Courtesy: Ramzi Saba / Beirut, Lebanon / November 8, 2002
This photograph of five Mercedes-Benz Ponton taxis hangs on the wall of the American University in Beirut, Lebanon. It was taken on February 6, 1969 by a photographer from the Nassif family. In order to obtain a copy of this photo, I had to get the approval of the AUB president. Since I am an alumni, he gave me an appointment during which I explained why I was interested in the photo. The president of the university also looked at the Mercedes-Benz Ponton website!
The environment in the photo has changed since 1969. In place of this old building there is a huge underground garage for the new American University Hospital (AUH). If you have a look at the road, you will notice two parallel lines. This was a railway that used to pass by the AUB on Daniel Bliss Street. The train traveled on this and other main streets of Beirut. It was replaced in 1970 1 by a new bus service which only existed until 1975 because of the civil war.
In the photo, you can see five Type 180b Ponton taxis. The third one to the left has a Webasto sunroof, but it is not visible after scanning the image. On the right, next to the first black Ponton, you see a sign painted black and white. These signs were used to show designated areas where taxis could stop.

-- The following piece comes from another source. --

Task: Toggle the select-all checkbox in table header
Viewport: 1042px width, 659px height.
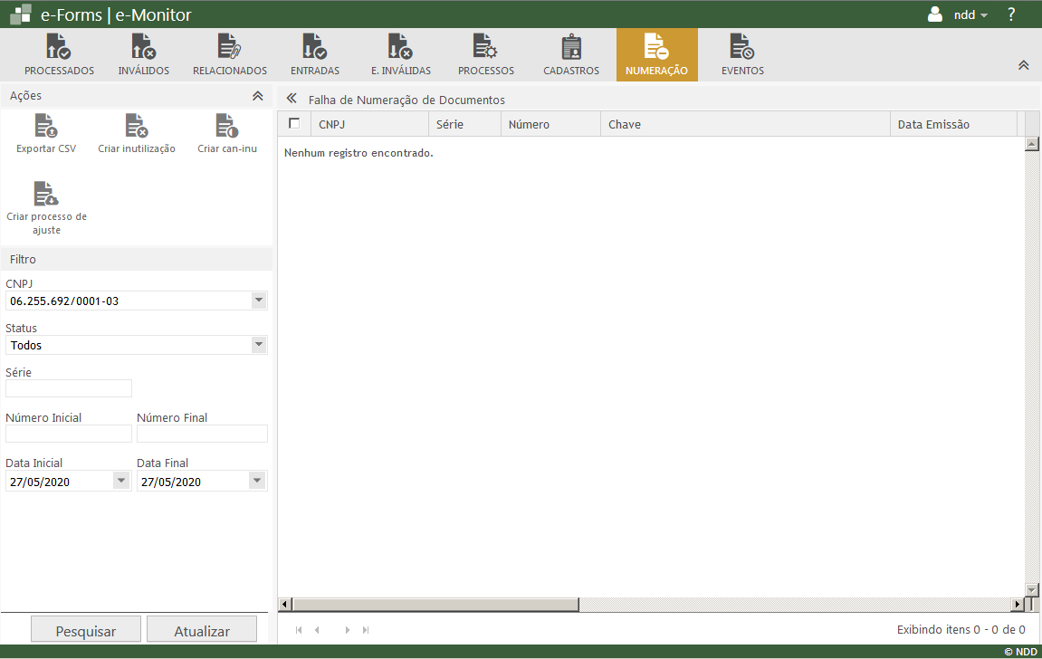Action: 293,124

Anyway, I hope you enjoy the photo.
Photo submitted: November 8, 2002 / Ramzi Saba
This place is called al Bourj Square (the square of the tower) or the Martyr's Square. It is exactly in the center of Beirut and divides the city into Moslem and Christian sections. That is why it became a "no man's land" and was completely destroyed during the (1975-1990) civil war. Before the war, the Martyr's Square was the most crowded area in Beirut. All of the offices, restaurants and movie theaters were there. Also, there was the central parking where all taxis (Pontons) used to gather and go to all the regions of Lebanon. Now, the Martyr's Square is a huge empty piece of land. Only one building remains and it became the Virgin Megastore. The white and red bus in this photograph is presumed to be a Mercedes-Benz since it is known that the government used to buy Mercedes-Benz and Renault vehicles. The bus system only lasted from 1970 until 1975.1 There are many Pontons in this photo.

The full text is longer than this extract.